If the markup is %50 and the selling price is $300, what is the initial price?
Given answers:
A $150
B $200
C $350
D $400
I asked help from my mother and she said the answer was A, $150, although from the formula R = C / ( 1 - G) (to calculate revenue R based on the cost C and the desired gross margin G, where G is in decimal form), which I got from calculatorsoup, I say 600 = 300 / 1 - .5, or in other words, initial price = $600. I know my answer's wrong and is seeking for others.
Thank you tutors for sparing your time to review my questions and my problem.
with a 50% markup, the selling price is 1.50 times the cost. So, the cost is 200.
200$
To find the initial price, we need to use the formula:
Selling Price = Initial Price + Markup
Given information:
Markup = 50%
Selling Price = $300
Let's set up the equation:
$300 = Initial Price + (50% of Initial Price)
50% of Initial Price can be expressed as 0.5 times the Initial Price.
$300 = Initial Price + 0.5 * Initial Price
We can simplify this equation:
$300 = 1.5 * Initial Price
Dividing both sides of the equation by 1.5:
$300 / 1.5 = Initial Price
Initial Price = $200
Therefore, the correct answer is B, $200.

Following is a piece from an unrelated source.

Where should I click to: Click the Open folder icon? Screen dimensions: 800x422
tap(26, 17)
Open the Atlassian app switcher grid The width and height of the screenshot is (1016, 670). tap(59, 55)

To determine the initial price, you can use the formula for calculating the selling price with a given markup percentage. The formula is:
Selling Price = Initial Price + (Markup Percentage * Initial Price)
In this case, the selling price is given as $300 and the markup percentage is 50% (or 0.5 as a decimal). Let's substitute the values into the formula and solve for the initial price:
$300 = Initial Price + (0.5 * Initial Price)
We can simplify the equation:
$300 = 1.5 * Initial Price
Now, divide both sides of the equation by 1.5:
$300 / 1.5 = Initial Price
This gives us:
Initial Price = $200
Therefore, the correct answer is B, $200.